Source material >>
----
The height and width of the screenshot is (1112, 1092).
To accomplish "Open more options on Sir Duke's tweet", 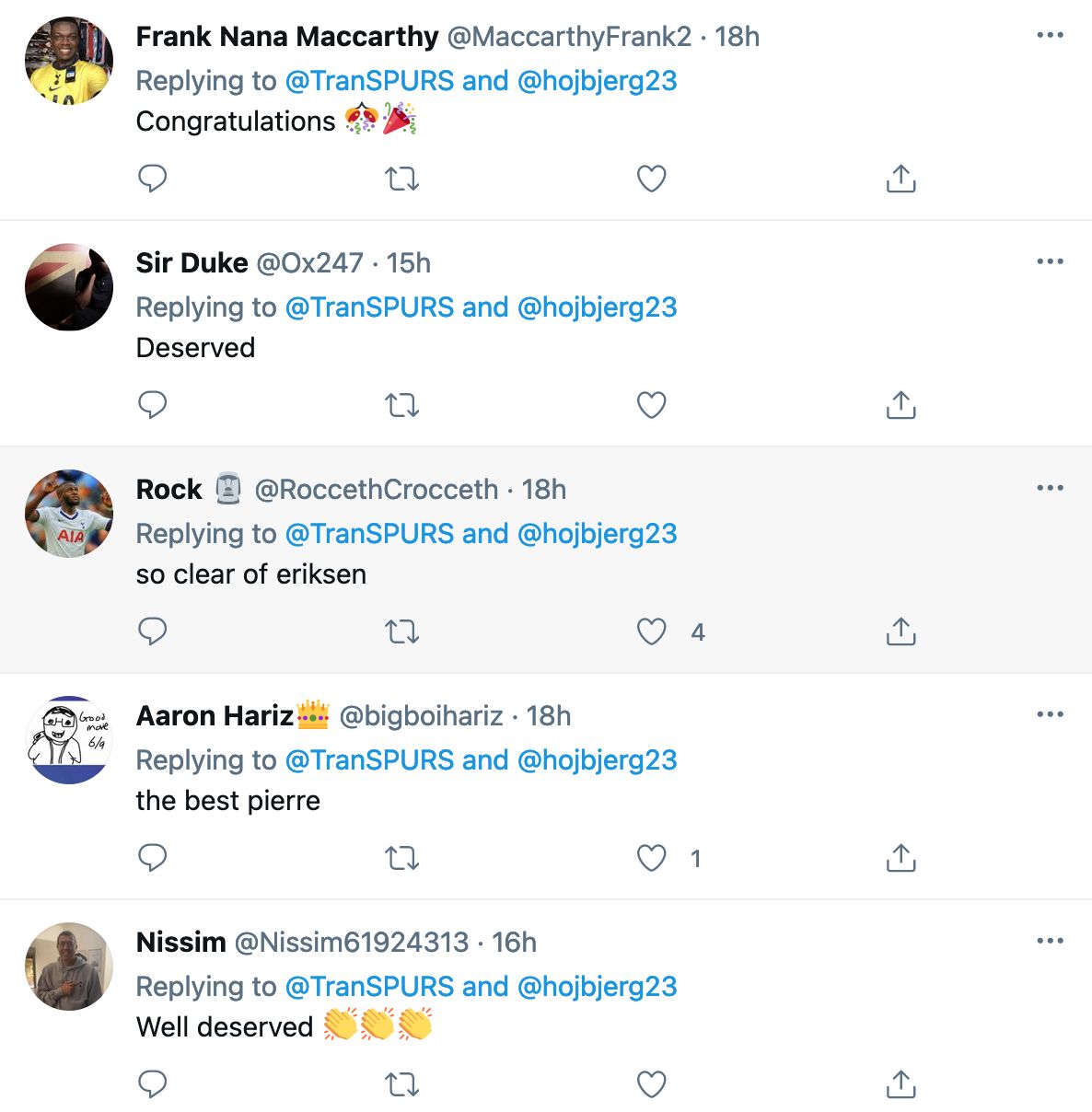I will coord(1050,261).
----
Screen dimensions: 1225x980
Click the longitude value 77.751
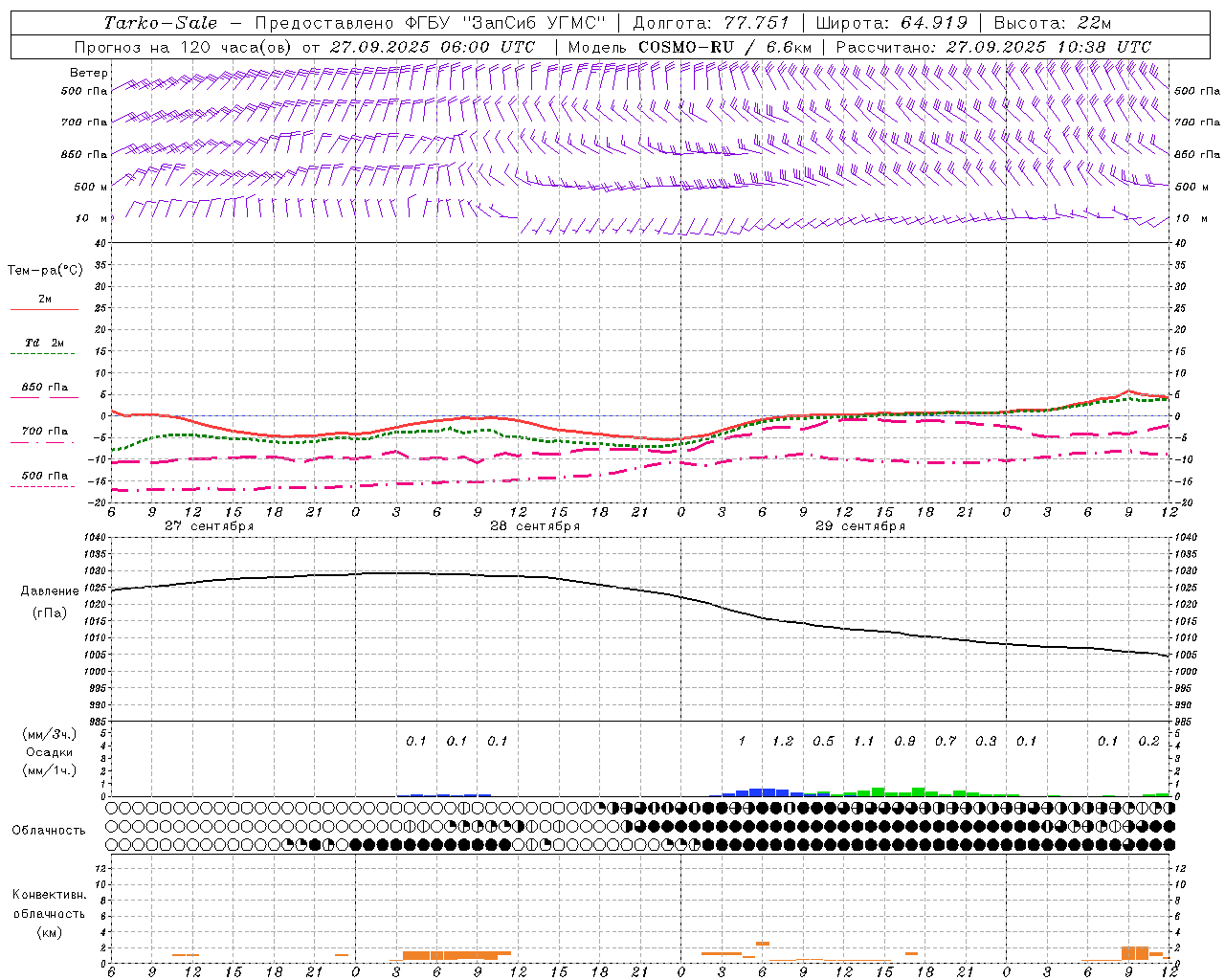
----
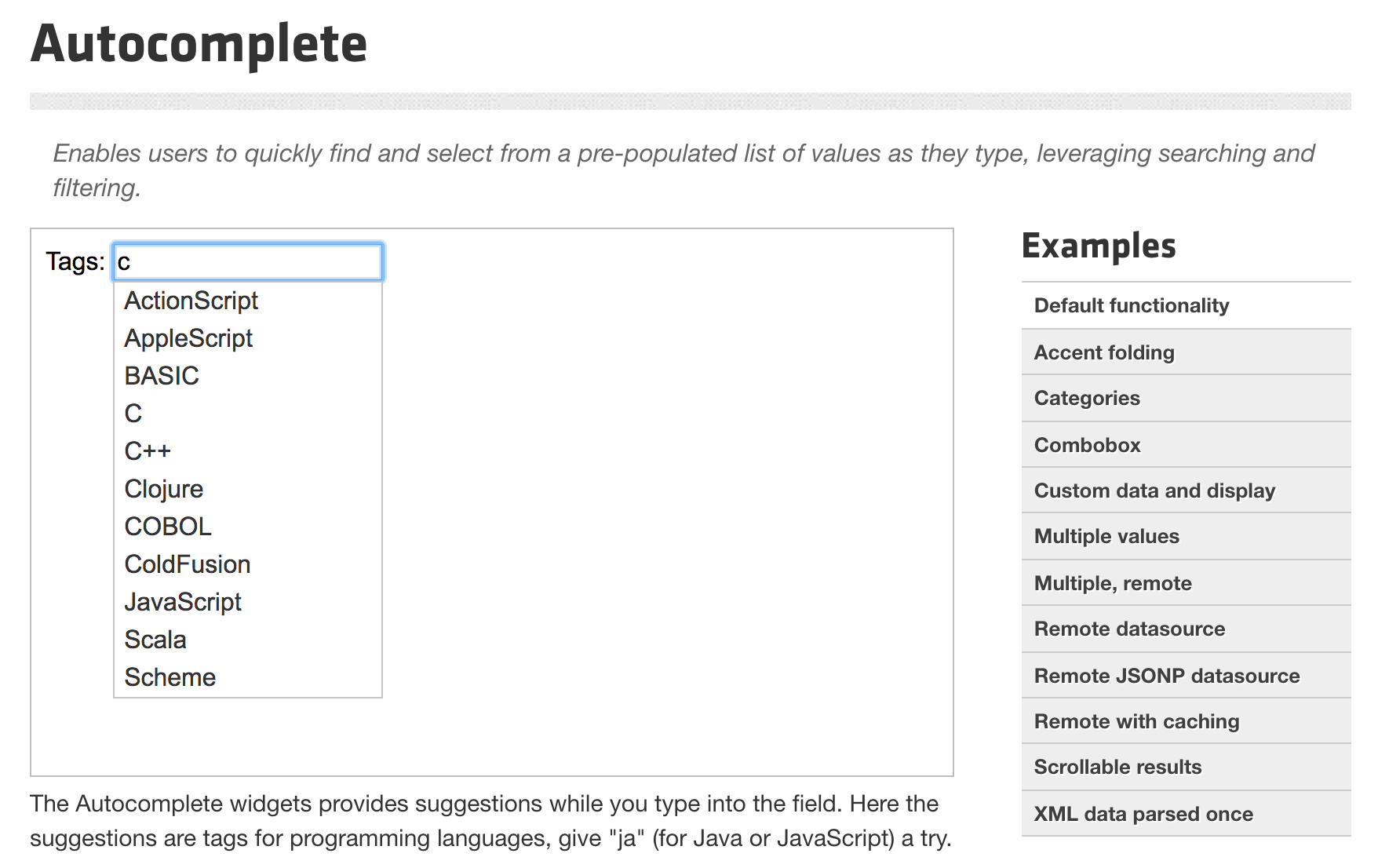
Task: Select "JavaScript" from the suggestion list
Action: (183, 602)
----
Exercise objective >> Give again exactly, and only, the lines above starting at the one with "Screen dimensions: 1225x980" and ending at the one with "Click the longitude value 77.751".

Solved exercise >>
Screen dimensions: 1225x980
Click the longitude value 77.751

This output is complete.